Sabato
15 dicembre 2012. Entro in un caffè nel centro di una città
popolosa. Sono in compagnia di altre persone. C'è molta gente che
sembra rilassata perché è appunto sabato. Riesco ad impossessarmi
di qualche quotidiano e con gli altri mi siedo ad un tavolino. Parto
dall'allegato de il “Corriere della sera” che si intitola “La
Lettura”. È un atto rassegnato, ma sempre un filo di speranza mi
spinge a sfogliarlo, un filo che anche oggi si è spezzato. Nella
parte centrale un disegno in colori pacati. Sulla sinistra un elenco
incolonnato di 35 nomi e cognomi. Son divisi in blocchi di cinque. Si
vede che qualcuno almeno sa che fino a cinque l'occhio non allenato
riesce a definire la quantità e non pensa ad un numero indefinito
che per essere calcolato richiede applicazione. Così, in blocchi di
cinque, quei 35 nomi sembrano sopportabili.
L'argomento
di questo numero di “La Lettura” è: “Mi piace e lo regalo”.
Sottotitolo: “scrittori e critici per orientarsi nelle librerie a
Natale”.
Diventa
chiaro che i 35 nomi della colonna di destra sono quelli degli
scrittori e dei critici, che elargiscono consigli. Li scorro e io,
che leggo mediamente da decenni più di cento volumi all'anno (non è
una battuta), mi rendo conto di conoscerne si e no una decina a
livello di opere lette e forse cinque o sei in più solo di nome.
A
questo punto mi viene un'idea. Sottopongo la lista a dieci persone e
vediamo quanti di questi scrittori e critici conoscono. Ho ovviamente
iniziato con alcune delle persone sedute al mio medesimo tavolino le
quali, conoscendo bene il locale e altri frequentatori, hanno
dilagato. Alla fine mi son ritrovato una trentina di “volontari”.
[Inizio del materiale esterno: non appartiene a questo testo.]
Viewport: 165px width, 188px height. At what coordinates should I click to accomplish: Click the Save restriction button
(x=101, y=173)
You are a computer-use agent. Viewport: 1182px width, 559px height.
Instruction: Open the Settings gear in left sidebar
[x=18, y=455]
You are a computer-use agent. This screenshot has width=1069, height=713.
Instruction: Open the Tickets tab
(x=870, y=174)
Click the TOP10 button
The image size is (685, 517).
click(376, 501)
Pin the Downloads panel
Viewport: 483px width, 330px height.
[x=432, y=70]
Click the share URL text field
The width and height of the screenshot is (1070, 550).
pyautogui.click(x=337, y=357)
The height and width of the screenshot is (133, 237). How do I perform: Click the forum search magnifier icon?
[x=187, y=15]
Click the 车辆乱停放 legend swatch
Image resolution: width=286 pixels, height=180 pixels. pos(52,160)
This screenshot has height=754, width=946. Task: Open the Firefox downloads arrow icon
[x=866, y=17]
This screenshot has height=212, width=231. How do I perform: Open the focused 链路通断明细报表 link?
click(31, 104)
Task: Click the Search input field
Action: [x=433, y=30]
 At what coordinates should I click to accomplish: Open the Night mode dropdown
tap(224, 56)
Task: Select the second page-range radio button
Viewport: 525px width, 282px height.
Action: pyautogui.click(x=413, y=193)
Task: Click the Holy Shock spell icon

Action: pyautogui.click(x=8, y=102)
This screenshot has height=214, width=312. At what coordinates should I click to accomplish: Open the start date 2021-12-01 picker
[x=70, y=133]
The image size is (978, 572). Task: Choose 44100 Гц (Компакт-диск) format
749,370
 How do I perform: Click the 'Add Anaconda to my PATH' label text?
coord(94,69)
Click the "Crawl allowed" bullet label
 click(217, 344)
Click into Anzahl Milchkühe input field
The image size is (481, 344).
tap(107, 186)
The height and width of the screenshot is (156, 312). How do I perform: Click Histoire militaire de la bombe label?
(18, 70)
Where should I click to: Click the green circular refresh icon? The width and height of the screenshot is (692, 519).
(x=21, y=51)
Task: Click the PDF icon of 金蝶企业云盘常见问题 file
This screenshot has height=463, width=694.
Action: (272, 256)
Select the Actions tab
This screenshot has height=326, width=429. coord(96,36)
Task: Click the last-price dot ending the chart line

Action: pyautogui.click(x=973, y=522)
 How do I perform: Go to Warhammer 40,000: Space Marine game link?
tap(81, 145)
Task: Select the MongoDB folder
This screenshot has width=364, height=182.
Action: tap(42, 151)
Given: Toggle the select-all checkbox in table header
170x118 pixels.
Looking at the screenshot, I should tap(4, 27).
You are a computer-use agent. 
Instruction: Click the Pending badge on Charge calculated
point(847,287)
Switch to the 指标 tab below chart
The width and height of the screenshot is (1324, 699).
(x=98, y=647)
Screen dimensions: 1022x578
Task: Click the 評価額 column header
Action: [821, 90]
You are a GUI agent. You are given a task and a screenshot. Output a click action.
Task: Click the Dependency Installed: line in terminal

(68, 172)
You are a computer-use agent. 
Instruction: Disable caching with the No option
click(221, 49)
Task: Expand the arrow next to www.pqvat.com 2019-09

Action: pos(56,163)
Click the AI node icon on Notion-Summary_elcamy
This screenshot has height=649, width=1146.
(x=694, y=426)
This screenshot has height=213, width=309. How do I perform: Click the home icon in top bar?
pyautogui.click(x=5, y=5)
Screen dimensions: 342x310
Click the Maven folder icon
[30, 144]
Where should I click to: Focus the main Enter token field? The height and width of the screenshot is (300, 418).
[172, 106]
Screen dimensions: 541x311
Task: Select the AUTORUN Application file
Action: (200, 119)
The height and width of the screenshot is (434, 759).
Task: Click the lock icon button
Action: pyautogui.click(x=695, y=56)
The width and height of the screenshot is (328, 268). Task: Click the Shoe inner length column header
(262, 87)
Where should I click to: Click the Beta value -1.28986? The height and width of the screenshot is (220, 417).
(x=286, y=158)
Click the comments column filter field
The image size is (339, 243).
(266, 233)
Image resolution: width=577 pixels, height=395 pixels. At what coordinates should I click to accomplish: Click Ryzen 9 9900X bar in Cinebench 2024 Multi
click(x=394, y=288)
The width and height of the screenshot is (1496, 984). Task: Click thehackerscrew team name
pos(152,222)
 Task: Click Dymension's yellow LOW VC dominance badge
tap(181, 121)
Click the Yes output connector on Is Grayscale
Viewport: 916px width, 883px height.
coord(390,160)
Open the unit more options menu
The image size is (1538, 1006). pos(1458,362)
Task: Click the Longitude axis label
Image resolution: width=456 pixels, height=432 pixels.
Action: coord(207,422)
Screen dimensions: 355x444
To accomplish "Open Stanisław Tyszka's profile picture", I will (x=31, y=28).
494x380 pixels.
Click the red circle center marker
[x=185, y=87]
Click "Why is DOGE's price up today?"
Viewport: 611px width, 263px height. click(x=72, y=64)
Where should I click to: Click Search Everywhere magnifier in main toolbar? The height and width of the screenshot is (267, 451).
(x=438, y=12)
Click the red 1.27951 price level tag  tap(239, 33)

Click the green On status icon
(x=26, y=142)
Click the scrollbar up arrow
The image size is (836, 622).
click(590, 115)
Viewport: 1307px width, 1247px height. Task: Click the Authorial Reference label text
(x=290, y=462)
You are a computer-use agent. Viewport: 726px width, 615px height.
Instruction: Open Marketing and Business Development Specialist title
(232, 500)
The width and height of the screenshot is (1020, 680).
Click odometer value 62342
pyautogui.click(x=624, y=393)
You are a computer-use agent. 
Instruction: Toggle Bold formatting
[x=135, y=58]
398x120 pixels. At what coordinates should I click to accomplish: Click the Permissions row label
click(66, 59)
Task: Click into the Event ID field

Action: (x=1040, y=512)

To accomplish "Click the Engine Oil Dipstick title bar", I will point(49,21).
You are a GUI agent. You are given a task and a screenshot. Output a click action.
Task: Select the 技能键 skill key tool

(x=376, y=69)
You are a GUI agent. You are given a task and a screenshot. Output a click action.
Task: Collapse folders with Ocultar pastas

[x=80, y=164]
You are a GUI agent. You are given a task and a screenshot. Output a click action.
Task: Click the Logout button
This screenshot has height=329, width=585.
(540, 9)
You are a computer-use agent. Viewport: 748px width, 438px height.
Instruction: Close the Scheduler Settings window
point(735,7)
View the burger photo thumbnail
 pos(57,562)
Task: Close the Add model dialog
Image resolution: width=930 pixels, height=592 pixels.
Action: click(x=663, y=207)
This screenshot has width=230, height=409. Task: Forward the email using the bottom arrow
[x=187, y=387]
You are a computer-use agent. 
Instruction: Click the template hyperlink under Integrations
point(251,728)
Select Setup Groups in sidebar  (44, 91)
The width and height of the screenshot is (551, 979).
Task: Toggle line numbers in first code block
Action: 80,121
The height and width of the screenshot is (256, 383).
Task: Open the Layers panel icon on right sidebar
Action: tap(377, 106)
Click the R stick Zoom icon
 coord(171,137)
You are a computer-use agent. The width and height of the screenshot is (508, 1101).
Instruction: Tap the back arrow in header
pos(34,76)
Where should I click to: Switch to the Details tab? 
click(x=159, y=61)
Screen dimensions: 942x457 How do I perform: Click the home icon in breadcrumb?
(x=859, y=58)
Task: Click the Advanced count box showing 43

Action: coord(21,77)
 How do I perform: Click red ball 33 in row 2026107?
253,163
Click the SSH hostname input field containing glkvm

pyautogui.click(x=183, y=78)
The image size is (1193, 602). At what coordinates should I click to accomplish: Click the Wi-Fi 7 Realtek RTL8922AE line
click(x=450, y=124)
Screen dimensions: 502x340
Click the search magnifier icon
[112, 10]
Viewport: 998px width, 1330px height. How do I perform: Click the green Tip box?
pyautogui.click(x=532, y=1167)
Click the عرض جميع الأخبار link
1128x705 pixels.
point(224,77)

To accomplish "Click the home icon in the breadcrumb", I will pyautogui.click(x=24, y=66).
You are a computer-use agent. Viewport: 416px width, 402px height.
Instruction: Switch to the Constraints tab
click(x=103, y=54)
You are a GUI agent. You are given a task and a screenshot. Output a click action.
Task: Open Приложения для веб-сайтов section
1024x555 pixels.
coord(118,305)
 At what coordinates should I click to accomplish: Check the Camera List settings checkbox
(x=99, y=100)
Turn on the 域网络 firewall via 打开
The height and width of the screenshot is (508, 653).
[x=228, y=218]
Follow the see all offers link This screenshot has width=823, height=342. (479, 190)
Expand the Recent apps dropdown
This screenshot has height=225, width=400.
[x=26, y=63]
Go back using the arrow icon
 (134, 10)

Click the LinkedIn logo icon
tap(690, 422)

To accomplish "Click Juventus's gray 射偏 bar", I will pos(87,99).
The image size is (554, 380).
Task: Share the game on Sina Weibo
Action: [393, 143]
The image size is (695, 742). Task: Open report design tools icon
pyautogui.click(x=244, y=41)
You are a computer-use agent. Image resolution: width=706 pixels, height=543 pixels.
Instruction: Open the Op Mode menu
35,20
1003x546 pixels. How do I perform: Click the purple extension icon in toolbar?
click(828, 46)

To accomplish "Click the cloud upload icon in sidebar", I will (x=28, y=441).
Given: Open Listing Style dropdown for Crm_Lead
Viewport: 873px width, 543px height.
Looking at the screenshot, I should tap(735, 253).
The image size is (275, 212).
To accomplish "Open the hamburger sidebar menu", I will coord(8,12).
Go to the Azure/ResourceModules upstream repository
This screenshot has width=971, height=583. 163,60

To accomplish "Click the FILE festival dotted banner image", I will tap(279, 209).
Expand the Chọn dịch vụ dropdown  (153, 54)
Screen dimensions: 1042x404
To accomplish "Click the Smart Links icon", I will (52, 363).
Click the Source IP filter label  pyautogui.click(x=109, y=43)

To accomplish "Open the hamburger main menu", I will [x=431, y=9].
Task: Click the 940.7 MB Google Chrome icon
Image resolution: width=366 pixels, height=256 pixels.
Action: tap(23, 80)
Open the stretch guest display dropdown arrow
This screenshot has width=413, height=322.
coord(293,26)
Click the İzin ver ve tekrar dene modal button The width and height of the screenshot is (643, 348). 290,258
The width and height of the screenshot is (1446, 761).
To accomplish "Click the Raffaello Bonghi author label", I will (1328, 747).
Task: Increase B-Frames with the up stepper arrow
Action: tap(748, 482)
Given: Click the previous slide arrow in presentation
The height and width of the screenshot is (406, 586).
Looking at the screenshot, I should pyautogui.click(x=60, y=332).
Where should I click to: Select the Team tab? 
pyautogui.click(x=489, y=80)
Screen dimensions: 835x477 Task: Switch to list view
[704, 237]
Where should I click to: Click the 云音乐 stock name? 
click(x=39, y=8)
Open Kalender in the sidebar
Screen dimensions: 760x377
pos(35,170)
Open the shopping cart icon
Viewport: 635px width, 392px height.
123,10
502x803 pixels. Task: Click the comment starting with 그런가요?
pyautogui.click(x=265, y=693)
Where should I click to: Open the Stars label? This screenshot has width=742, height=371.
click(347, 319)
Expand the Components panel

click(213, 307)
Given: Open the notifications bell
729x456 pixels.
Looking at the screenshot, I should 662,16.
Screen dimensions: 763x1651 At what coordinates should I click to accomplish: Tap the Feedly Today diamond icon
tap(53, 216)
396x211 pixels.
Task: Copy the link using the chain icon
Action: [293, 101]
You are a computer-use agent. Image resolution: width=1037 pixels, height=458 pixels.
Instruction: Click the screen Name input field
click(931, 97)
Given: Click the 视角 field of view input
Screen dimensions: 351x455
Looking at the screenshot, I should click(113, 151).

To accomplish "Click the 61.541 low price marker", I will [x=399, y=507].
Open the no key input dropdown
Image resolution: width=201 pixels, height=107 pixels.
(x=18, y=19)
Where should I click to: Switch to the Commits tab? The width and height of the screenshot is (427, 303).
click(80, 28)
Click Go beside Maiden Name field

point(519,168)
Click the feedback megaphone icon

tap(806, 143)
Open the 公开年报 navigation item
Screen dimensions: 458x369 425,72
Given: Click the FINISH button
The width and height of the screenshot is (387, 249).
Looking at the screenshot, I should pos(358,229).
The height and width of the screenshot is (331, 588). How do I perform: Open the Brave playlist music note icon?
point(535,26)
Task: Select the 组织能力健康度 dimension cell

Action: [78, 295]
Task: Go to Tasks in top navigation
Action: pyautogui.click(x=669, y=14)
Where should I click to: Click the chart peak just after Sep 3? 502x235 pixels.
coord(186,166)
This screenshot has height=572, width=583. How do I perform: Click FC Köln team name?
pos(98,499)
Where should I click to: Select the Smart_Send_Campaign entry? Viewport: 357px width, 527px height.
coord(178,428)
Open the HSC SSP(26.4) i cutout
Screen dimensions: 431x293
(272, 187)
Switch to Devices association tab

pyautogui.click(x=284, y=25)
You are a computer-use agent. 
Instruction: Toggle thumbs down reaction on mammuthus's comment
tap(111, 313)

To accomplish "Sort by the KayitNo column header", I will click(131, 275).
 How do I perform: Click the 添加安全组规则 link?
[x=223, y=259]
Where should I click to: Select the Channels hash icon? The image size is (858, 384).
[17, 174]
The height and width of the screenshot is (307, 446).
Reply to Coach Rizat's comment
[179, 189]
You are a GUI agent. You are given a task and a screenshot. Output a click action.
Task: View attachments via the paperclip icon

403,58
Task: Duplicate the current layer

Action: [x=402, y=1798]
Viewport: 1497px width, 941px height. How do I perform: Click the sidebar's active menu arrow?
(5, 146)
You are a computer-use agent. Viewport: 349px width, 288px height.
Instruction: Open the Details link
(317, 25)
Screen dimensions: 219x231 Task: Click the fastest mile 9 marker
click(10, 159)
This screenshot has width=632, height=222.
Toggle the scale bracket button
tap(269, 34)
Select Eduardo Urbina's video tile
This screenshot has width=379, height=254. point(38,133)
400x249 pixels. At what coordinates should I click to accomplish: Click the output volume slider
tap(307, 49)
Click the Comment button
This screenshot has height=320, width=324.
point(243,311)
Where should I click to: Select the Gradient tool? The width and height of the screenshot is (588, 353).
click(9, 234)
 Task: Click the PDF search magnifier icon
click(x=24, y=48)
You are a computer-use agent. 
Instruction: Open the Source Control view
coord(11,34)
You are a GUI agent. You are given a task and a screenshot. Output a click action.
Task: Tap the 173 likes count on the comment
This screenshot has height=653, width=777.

C'era di tutto; da laureati a un paio di sportivi di professione e il
risultato deve far pensare. Dieci non conoscevano nemmeno un nome,
qualcuno ricordava la lotta di Scurati con il premio Strega, e se
tolgo il suo nome arrivo a una quindicina di quote zero. Dei
rimanenti quindici, mediamente si conosceva qualche nome e raramente,
troppo raramente, qualcosa di più.
Veniamo
ora alla ridefinizione di un neologismo che ho utilizzato spesso nel
mio blog e che vanto essere di mia invenzione: l'emiliofedismo.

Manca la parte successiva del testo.